Il bello non è più funzionale. Il bello, oggi, è sospetto. E Prada lo sa. La sua SS25, una riflessione visiva sull’epoca dell’algoritmo, non offre risposte ma visualizza l’ansia. È moda come stress test. Come overload sensoriale.

Eppure nulla è casuale. Nella dialettica prada/miu miu, il brutto diventa materia prima da scolpire. È ciò che sfugge alla perfezione, che rende unico un volto, un abito, un gesto. È il motivo per cui i feed di TikTok sono invasi da remake dei look della SS24 di Troye Sivan: polo sovrapposte, pantaloncini plissettati, borse caotiche piene di charms. Una bellezza disordinata, ma pienamente strategica.

La verità? In un’epoca in cui tutti seguono le tendenze, Prada e Miu Miu continuano a crearle. Con un passo in avanti e uno di lato. Sempre fuori fuoco. Sempre in anticipo.

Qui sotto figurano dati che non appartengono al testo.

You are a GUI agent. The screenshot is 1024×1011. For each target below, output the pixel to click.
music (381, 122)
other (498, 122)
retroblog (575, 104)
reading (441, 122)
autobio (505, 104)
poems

Per chi è cresciuto sentendosi fuori posto — troppo magro, troppo scuro, troppo queer, troppo vecchio, troppo introverso — Prada è rifugio. Miu Miu è liberazione. Non si tratta di “inclusività” da campagna pubblicitaria. Si tratta di estetica come linguaggio politico.

Perché nei vestiti di Miuccia non ci si adegua a un modello. Lo si disfa, lo si ibrida, lo si ricostruisce con nuovi parametri. La “bruttezza”, nel suo lessico, è verità che non si trucca. E la moda, in questo contesto, è dispositivo poetico, non decorativo.